Gas prices climb. Hate sells for rock-bottom prices. Another day, another Walmart comes to town.

But today is different. Today, I’m at a small-town soda fountain. I rest my elbows on cold marble. I eat. A woman named Miss Penny hugs my neck.

“Next time you’re passing through,” Miss Penny says. “You’re welcome to stay with us. Got plenty’a room.”

Four others make the same offer before I even finish my sandwich.


It was something else.


  1. Marilyn - April 23, 2017 8:45 am

    Loved this. Not only the restoration of an old landmark, but your comments….’It was something else’…..remind me of the nursing home where my husband just passed. There is a gentleman there who has been there 17 years and to anybody who will get close enough for him to grab your arm, he will tell of some things that has happened and will always end it with, ‘It’s a mess, I can tell you…beats all I ever seen.’……He runs out of people to whom to talk so he tells you the same stories because no one ever visits him……
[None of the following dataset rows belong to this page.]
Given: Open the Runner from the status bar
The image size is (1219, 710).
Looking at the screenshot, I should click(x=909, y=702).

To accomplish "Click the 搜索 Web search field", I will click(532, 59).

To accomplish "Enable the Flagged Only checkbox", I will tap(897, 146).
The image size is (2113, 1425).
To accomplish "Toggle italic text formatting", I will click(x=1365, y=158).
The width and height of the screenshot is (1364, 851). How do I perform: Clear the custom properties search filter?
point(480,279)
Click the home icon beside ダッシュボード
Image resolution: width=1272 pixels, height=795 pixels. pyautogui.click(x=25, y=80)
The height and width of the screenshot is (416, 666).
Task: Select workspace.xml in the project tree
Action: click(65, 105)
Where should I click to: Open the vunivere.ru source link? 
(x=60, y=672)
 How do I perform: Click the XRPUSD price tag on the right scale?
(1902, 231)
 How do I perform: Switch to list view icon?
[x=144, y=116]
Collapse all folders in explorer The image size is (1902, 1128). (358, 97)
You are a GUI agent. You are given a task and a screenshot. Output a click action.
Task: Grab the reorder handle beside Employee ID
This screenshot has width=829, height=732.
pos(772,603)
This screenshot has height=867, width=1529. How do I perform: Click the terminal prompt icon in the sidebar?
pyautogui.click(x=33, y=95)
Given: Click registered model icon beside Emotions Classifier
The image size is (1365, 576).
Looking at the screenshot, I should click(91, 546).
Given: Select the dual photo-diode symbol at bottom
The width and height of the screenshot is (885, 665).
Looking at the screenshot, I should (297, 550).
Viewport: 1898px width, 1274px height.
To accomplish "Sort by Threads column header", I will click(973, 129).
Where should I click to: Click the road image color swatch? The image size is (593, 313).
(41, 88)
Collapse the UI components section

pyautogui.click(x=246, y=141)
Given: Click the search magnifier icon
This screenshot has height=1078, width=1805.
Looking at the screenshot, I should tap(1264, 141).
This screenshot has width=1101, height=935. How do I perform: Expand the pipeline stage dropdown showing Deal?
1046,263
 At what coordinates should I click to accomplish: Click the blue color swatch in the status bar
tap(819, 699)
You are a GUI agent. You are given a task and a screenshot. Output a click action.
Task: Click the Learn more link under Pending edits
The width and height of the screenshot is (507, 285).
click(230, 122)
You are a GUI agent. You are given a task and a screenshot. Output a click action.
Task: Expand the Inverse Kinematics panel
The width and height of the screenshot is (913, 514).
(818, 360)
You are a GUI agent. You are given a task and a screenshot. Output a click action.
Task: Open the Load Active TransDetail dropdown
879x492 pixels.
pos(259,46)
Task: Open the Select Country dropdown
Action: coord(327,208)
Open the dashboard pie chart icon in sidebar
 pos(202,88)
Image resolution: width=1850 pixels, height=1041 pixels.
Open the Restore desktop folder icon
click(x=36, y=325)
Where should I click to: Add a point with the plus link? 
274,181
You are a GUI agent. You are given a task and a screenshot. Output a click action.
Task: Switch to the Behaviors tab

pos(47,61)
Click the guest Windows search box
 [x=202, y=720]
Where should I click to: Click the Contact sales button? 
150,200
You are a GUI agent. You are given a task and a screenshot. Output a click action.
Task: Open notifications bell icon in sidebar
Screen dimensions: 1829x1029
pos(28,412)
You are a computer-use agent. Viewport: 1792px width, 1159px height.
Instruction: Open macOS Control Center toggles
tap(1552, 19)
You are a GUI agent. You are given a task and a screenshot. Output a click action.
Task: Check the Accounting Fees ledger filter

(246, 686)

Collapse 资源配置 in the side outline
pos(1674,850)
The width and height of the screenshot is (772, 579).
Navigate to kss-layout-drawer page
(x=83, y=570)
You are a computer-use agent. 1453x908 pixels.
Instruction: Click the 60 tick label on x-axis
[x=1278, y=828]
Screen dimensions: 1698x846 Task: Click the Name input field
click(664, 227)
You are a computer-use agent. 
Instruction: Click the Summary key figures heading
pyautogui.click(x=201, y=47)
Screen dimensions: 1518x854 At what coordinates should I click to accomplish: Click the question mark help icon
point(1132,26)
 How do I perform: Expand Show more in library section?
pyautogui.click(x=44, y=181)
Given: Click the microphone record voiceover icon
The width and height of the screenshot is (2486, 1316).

  2. Bobbie - April 23, 2017 1:02 pm

    Thank you for starting my day off right.
    I wish I could tell you what a blessing your “gift” is…..well, I think I just did!

  3. Sam Hunneman - April 23, 2017 2:44 pm

    Ha! And there you are, guitar and all, in pictures on FB. Your sandwich description knocked me out. Keep ’em coming.

  4. Clint - April 23, 2017 2:57 pm

    Rise Agrarians. “The time has come.”.
    Great post. Gave me chills.

  5. Clint - April 23, 2017 2:59 pm

    Rise Agrarians. “The time has come”. Great post. It gave me chills.

  6. Clint - April 23, 2017 3:00 pm

    Sorry about the double post. Phone wouldn’t cooperate.

  7. Floyd white - April 23, 2017 3:57 pm

    Brought me back to Atmore in the 50’s. triple dip cone for 15 cents. Escambia, Rexall, and Bristows drug stores. Great sandwiches, shakes, and my favorite was the cherry smash at Bristows.

  8. Sara Shepherd - April 23, 2017 4:42 pm

    If only……if only we could go back to those days of soda fountains, drug stores where people knew your name, and when people truly cared about and for others.
    Love reading your blog every day since I found it.

    • Bobby - April 29, 2017 5:39 pm

      That’s not just the best anwrse. It’s the bestest answer!

  9. Kathleen - April 23, 2017 5:18 pm

    Story Brings back memories!

  10. Nancy - April 23, 2017 5:32 pm

    Ko-cola. 🙂
    Your writing is something else.

  11. Kay Keel - April 24, 2017 3:33 pm

    I’m on the other side of the state, but I feel a road trip coming on!

  12. Christy - April 24, 2017 9:48 pm

    Loved reading this! Chatom is my hometown and where all my family still live. I remember going to Courthouse Drug as a child and was so excited to see Holly take this project to heart. I got to make a visit to the newly reopened store at Thanksgiving and can’t wait to make it home during the summer so I can visit the soda fountain as well. Great read about a great place!

  13. Carol - April 24, 2017 10:37 pm

    Sweet reflection of small town life… sadly,Gone With the Wind.